▶ **Instructions to follow**: Check each line below for "Viewport" and give the count of those that have it, nothing else.

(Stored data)
- - -
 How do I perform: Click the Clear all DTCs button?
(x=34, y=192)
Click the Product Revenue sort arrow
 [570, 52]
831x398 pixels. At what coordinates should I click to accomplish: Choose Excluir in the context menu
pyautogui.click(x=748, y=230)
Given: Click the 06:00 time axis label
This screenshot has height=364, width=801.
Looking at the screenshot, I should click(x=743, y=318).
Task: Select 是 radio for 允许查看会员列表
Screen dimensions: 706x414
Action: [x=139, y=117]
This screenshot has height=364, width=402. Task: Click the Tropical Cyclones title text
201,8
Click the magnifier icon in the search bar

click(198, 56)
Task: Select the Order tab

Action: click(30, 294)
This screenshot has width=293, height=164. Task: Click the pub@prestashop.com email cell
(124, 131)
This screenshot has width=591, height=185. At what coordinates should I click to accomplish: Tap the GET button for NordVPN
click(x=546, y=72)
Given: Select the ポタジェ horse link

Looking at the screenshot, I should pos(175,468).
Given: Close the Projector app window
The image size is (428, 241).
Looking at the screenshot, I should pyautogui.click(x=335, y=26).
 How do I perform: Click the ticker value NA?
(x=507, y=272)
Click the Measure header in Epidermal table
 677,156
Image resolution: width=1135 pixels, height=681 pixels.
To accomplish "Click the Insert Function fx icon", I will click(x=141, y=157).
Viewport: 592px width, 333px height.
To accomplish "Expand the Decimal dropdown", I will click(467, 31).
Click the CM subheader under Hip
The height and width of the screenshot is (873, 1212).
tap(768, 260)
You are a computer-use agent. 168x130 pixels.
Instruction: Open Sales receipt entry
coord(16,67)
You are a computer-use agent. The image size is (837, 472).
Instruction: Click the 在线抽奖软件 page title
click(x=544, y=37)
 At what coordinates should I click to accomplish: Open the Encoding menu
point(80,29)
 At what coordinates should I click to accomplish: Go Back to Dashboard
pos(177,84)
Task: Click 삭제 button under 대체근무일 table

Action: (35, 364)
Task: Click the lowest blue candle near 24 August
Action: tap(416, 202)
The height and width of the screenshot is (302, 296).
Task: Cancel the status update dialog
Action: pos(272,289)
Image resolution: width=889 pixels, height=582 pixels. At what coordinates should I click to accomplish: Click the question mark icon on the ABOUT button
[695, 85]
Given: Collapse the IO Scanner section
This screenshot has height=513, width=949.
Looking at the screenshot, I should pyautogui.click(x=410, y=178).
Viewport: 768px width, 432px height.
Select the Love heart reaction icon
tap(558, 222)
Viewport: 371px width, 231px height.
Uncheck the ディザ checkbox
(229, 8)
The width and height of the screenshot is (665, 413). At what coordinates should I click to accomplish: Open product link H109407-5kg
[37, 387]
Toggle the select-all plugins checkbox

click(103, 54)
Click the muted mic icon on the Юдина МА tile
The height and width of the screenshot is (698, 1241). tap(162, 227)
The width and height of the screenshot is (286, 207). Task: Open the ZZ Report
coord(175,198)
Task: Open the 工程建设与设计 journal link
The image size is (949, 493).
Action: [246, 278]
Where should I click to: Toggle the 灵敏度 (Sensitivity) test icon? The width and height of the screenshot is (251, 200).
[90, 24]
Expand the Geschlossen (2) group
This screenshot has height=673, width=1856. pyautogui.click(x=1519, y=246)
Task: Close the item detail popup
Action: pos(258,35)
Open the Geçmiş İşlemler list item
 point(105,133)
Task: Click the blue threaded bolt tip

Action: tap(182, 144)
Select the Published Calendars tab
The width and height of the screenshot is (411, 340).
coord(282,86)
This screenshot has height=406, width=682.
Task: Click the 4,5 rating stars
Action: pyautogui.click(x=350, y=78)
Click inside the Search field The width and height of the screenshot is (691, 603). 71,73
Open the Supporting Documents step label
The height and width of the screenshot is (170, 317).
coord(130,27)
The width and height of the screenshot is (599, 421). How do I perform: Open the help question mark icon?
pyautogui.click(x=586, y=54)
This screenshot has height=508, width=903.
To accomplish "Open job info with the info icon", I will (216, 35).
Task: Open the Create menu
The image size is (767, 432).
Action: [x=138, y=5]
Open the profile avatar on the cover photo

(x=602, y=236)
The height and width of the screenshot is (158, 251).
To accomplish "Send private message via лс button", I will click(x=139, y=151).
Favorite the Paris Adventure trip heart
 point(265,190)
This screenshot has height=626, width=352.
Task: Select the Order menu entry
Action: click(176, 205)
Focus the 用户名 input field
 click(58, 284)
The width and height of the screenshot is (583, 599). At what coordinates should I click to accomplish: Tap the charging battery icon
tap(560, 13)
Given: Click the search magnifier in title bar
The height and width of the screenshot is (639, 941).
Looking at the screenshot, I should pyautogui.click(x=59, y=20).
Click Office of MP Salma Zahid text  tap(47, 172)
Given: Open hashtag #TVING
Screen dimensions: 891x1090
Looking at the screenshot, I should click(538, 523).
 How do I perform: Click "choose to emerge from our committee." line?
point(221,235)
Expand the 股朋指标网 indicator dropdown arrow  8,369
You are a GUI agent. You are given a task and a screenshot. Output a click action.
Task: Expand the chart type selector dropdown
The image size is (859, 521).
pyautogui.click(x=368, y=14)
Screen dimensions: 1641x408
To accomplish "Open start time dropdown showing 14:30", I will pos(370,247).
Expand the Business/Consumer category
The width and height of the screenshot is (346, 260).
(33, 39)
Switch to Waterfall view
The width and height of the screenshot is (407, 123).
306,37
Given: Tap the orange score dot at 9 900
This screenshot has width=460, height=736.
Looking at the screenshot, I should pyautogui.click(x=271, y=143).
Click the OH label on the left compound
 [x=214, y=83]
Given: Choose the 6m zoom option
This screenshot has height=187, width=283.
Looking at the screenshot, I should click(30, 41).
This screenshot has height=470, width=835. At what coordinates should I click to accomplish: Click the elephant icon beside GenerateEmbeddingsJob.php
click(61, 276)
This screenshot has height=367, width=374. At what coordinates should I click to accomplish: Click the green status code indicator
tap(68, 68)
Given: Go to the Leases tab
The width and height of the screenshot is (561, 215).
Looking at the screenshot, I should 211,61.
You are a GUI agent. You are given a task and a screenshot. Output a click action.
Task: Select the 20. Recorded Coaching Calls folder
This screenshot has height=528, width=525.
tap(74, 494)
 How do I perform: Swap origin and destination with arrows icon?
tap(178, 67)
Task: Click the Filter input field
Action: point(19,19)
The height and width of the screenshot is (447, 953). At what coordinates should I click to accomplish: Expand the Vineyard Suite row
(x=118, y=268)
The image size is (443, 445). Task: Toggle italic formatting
- - -
▶ **Output**: 3